We are seeking a skilled Databricks Consultant to join our team. The ideal candidate will possess extensive experience in creating, managing and optimizing data engineering pipelines using Databricks and associated technologies.
Responsibilities:
1. Worked on Lakehouse ETL Projects:
- Execute ETL projects within the Lakehouse architecture, ensuring seamless data integration and transformation.
2. Delta Lake Batch and Real-Time Streaming:
- Design, implement, and manage batch and real-time streaming pipelines utilizing Delta Lake technology.
3. Apache Spark Big Data Pipelines:
- Develop and optimize big data pipelines using Apache Spark ( Pyspark ) to handle large-scale data processing and analysis.
4. Cloud Experience:
- Demonstrate proficiency with at least one major cloud platform (AWS, Azure, or GCP) to manage and deploy data solutions.
5. Delta Table ETL Pipeline Management:
- Monitor and track ETL pipelines involving Delta Tables, ensuring data integrity, performance, and reliability.

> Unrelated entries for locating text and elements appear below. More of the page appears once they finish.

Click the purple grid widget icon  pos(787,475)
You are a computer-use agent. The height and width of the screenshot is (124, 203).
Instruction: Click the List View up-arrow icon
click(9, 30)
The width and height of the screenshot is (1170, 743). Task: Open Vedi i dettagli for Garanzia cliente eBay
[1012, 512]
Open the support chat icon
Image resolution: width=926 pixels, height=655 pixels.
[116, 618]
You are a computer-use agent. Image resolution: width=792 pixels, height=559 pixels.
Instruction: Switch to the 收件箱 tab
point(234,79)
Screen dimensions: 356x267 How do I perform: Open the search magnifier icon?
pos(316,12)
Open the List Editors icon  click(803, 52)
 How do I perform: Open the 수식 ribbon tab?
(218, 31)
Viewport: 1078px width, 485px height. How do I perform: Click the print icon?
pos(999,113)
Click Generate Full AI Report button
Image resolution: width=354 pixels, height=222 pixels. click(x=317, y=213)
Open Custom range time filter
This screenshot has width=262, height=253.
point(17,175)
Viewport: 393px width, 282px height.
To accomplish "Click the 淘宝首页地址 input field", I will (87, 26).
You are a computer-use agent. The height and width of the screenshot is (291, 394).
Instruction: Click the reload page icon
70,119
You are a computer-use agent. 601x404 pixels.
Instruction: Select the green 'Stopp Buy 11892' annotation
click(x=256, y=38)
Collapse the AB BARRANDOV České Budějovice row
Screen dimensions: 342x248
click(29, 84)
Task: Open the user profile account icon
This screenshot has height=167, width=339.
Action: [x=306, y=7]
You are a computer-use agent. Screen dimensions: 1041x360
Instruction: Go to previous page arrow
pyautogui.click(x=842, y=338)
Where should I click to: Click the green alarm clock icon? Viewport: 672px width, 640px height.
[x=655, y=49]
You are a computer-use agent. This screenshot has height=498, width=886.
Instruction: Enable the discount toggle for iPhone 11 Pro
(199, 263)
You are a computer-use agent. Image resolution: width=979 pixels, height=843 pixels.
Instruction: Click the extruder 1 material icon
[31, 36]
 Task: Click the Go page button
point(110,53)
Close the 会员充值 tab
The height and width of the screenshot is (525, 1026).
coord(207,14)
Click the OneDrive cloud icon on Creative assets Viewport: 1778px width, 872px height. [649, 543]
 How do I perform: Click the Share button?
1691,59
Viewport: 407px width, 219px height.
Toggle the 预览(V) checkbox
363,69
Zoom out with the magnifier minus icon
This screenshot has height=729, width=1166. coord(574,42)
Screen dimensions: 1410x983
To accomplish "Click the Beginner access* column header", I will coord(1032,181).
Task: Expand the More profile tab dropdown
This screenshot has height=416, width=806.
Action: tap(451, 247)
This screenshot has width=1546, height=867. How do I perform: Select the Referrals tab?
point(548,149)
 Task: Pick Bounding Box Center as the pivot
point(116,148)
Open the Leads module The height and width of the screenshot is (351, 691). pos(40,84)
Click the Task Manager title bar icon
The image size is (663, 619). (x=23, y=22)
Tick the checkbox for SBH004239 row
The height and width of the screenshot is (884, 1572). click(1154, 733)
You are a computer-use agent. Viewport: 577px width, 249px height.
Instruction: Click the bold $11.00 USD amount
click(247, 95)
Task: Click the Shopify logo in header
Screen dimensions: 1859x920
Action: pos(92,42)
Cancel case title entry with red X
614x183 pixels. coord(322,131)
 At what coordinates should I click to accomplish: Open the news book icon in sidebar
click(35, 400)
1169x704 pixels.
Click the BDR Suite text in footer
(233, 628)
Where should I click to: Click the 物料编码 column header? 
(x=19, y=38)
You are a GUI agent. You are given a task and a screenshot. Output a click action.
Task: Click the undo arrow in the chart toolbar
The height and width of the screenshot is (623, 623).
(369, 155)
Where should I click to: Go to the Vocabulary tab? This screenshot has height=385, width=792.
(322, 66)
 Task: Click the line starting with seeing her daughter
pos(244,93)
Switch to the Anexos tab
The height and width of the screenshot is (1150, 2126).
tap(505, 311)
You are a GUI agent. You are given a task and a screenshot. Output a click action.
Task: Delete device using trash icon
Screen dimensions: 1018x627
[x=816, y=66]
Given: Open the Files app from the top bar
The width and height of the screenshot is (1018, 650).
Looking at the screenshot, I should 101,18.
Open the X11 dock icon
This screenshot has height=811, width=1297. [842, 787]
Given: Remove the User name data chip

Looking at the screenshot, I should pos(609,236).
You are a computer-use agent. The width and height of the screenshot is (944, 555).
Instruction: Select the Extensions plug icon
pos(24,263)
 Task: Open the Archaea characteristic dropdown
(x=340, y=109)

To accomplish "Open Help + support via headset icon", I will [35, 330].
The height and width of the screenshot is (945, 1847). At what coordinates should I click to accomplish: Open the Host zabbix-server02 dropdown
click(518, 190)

6. Familiarity with MLflow / MLOps / DataOps:
- Oversee MLflow model tracking, serving, and deployment to streamline workflows and ensure efficient lifecycle management.
Qualifications:
- Proven experience with Databricks, Delta Lake, and Apache Spark.
- Strong understanding of ETL processes, data integration, and real-time data streaming.
- Excellent problem-solving skills and ability to work in a collaborative team environment.
- Pyspark experience is desired.
- Business Domain BFSI, Retail experience is desired.
- Familiarity with MLflow for model tracking and deployment.